Using Diagnose and Solve Problems

The Azure Portal provides built-in diagnostics for Service Bus integration issues.

How to Access:

Navigate to your Function App in the Azure Portal
Select Diagnose and solve problems from the left menu
Search for relevant detectors:

Detector	What It Checks
Function App Down or Reporting Errors	Overall app health, host status, crash history
Functions Configurations Check	host.json and app settings validation
Messaging Function Trigger Failure	Helps troubleshoot messaging function trigger failures
Network Troubleshooter	VNet, private endpoint, and access restriction diagnostics

These detectors run automated checks and provide targeted recommendations.

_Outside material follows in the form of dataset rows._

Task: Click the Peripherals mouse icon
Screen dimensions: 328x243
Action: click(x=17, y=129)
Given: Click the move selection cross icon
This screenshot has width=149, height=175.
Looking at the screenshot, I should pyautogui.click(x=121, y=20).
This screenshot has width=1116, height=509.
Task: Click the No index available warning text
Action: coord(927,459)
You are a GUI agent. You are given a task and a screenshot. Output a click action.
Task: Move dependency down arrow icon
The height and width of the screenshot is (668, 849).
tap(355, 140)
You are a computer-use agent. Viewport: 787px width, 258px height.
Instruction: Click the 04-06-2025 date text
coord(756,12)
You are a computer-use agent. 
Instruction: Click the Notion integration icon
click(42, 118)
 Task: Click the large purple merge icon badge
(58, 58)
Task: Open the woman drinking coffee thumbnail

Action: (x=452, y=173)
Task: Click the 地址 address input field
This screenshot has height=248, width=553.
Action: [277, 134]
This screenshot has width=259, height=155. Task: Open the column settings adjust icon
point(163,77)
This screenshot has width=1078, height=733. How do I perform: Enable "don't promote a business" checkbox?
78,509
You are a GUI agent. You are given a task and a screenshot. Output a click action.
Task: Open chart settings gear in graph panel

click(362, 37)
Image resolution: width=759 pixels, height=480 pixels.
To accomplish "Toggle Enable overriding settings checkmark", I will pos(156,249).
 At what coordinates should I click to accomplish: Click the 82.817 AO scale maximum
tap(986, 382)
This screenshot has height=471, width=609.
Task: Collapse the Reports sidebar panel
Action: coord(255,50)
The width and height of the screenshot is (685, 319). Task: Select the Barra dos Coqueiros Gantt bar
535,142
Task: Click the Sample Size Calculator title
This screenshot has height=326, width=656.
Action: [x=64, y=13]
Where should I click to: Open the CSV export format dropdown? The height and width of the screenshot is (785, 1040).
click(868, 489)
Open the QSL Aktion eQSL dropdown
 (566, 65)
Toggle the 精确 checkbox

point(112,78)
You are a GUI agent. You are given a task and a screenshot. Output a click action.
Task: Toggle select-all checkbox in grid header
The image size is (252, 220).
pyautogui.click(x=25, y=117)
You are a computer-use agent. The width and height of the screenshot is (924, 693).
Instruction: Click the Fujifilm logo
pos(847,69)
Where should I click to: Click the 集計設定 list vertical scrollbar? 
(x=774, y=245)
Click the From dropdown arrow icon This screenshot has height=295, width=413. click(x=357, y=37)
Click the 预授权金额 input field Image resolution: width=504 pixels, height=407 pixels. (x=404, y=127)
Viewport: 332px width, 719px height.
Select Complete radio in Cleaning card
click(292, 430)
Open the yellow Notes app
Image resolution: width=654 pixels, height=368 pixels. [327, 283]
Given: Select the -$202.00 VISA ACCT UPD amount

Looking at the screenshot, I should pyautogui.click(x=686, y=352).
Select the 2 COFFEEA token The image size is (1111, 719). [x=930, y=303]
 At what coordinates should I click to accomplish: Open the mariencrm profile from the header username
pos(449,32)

Quick Troubleshooting Checklist

Use this checklist to systematically diagnose Service Bus trigger issues:

[ ] Connection: Is the Service Bus connection string or managed identity configuration set correctly in Application Settings?
[ ] Entity name: Does the queue/topic/subscription name in the trigger attribute match the actual Service Bus entity?
[ ] RBAC: For managed identity, does the Function App have Azure Service Bus Data Receiver role?
[ ] Extension version: Is the Service Bus extension (NuGet or extension bundle) up to date?
[ ] host.json: Is the serviceBus section configured correctly under extensions?
[ ] Message locks: Is maxAutoLockRenewalDuration sufficient for your function's execution time?
[ ] Dead-letter queue: Are messages accumulating in the DLQ? Check DeadLetterReason.
[ ] Function timeout: Is your function completing within the plan's timeout limit?
[ ] Network: For VNet-integrated apps, can the app reach the Service Bus namespace on the required ports?
[ ] Scaling: Are enough instances allocated? Check instance count vs. message backlog.
[ ] Exceptions: Check Application Insights for the first and most frequent exceptions.
[ ] Diagnose and Solve: Have you run the built-in detectors in the Azure Portal?

Conclusion

Azure Functions Service Bus trigger issues span a wide range — from simple connection misconfigurations to complex message lock timing problems. The key to efficient troubleshooting is a systematic approach:

Key Takeaways:

Start with the basics — Verify connection settings, entity names, and permissions first. Most issues are configuration-related.
Understand the lock lifecycle — maxAutoLockRenewalDuration, entity lock duration, and function execution time must be tuned in concert to prevent MessageLockLostException and duplicate processing.
Design for at-least-once delivery — Make your functions idempotent. Service Bus guarantees at-least-once, not exactly-once.
Use ServiceBusMessageActions for control — Disable autoCompleteMessages and settle messages explicitly for production-grade error handling.
Monitor the dead-letter queue — DLQ messages are a direct signal that something is failing. Inspect them regularly.
Tune concurrency for throughput — maxConcurrentCalls, prefetchCount, and batching settings significantly impact throughput.
Apply one fix at a time — Change one setting, restart, and recheck. Avoid multiple simultaneous changes that obscure which fix resolved the issue.